I don't want nobody nobody sent

I have been known to complain bitterly about Apple’s decline in software quality. Sometimes the complaints have been typed into Twitter; more often they been spit out between clenched teeth as yet another damned thing doesn’t do what it should. But iOS 13 has added one new feature that is both incredibly valuable and works.

It’s Silence Unknown Callers, an option you can find in the Phone section of the Settings app.

Silence unknown callers

In my experience, it does exactly what it says and has already saved me lots of time and frustration. It’s not that I often answered spam calls; I had already trained myself to almost never pick up a call that my phone didn’t associate with a contact. But I still had to stop what I was doing and look at my phone or my watch whenever one came in. Now that’s a thing of the past.

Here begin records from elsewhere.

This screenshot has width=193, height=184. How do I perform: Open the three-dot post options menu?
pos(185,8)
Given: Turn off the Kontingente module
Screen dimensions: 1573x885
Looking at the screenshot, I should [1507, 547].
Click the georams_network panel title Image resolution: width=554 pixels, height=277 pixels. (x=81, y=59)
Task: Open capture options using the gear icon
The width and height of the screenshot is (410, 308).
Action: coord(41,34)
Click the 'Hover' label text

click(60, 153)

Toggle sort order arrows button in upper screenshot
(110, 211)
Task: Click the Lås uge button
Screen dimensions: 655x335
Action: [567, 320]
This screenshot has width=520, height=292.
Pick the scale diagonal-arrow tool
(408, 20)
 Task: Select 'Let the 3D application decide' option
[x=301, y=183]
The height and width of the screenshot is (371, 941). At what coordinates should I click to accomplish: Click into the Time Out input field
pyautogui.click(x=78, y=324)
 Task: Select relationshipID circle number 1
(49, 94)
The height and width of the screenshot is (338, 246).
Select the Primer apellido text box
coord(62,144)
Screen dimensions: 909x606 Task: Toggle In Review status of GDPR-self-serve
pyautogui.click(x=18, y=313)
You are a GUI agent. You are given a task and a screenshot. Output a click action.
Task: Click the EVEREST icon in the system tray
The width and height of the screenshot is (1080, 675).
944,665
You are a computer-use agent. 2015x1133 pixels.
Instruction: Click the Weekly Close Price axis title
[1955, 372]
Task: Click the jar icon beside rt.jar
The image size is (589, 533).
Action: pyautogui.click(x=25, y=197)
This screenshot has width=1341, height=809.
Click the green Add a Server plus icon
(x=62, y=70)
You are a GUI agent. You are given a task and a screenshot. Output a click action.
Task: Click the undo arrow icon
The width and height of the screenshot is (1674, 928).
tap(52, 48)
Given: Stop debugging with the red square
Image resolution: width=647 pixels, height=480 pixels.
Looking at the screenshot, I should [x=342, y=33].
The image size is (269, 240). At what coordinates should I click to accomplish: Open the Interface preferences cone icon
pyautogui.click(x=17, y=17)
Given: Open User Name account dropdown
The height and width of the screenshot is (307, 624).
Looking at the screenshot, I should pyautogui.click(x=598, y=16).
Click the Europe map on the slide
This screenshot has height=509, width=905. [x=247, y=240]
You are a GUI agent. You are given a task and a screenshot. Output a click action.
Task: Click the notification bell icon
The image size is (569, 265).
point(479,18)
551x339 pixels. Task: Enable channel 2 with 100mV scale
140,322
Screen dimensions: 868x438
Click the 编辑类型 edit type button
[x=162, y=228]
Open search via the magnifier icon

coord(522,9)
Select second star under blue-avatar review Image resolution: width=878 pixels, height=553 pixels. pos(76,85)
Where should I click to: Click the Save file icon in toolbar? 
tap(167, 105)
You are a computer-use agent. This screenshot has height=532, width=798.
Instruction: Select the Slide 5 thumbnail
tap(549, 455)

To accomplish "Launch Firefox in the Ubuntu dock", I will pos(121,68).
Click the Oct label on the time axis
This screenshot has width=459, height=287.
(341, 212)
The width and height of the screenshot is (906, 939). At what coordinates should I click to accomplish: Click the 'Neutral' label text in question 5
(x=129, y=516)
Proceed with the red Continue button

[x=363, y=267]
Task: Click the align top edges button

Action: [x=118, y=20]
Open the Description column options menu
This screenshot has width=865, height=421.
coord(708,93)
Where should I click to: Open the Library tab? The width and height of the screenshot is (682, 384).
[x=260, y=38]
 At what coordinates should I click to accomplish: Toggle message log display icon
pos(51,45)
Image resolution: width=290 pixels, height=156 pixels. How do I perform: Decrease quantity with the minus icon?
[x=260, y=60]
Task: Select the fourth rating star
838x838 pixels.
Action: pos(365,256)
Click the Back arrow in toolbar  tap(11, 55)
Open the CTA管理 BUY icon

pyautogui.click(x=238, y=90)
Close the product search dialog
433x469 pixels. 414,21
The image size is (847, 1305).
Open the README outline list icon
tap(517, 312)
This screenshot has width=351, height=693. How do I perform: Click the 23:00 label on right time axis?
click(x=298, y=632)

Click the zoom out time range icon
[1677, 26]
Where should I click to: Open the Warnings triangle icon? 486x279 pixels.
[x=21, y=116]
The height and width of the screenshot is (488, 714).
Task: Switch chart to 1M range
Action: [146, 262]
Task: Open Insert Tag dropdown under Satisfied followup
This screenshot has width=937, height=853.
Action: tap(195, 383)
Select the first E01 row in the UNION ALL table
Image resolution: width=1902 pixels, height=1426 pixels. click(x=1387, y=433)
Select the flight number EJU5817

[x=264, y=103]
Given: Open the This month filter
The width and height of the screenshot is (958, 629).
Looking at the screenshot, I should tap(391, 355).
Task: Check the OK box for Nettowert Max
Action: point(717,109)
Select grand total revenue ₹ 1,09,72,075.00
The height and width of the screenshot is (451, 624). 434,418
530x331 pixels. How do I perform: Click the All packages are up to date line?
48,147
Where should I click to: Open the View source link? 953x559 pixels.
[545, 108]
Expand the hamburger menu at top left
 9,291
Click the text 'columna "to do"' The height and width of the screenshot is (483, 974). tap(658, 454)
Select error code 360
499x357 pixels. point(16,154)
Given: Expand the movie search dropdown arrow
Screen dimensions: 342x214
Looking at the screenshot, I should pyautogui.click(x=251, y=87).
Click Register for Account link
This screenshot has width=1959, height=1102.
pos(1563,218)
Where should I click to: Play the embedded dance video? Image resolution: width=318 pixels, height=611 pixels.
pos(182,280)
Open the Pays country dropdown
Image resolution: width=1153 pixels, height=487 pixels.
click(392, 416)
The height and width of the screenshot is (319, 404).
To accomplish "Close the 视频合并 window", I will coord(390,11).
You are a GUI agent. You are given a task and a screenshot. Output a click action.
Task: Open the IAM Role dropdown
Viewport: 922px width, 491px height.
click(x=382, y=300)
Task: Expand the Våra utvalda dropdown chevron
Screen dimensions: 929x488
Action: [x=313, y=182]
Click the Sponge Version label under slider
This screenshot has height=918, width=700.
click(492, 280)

I’ve seen many people say they can’t use Silence Unknown Callers because they often need to take cold calls. I pity those people. I did wonder myself whether it was OK to silence business calls from prospective new clients who aren’t yet in my contacts list, but a little thought led me to the conclusion that those callers always leave messages and aren’t offended by having to do so.

Oddly enough, my first and only bad experience with Silence Unknown Callers was the exact opposite of missing an important call. A day or two after I had turned it on, a spam call rang on my phone. My initial reaction was that Apple had screwed up (yet again), but no. The call rang because the number was in my Contacts. Over several years I had collected spam numbers into a special contact—called AAASpammer to put it at the top of the list—that was blocked. I had apparently mistakenly unblocked him,1 and now because he was in my list of contacts, and the caller was reusing a number associated with that contact, the call rang through. I deleted AAASpammer from Contacts and have not been bothered by a spam call since.

If you have any sense of the history of Chicago machine politics, you will recognize the source of the post’s title. Spam callers are nobodies that nobody sent.


  1. In my experience, when adding a new number to a blocked contact, you had to unblock the caller and then reblock him to get the newly added number to “take” (whether this was a bug or an idiotic design choice by Apple, I never knew). I must have missed a step in this dance the last time I added a number and left the contact unblocked.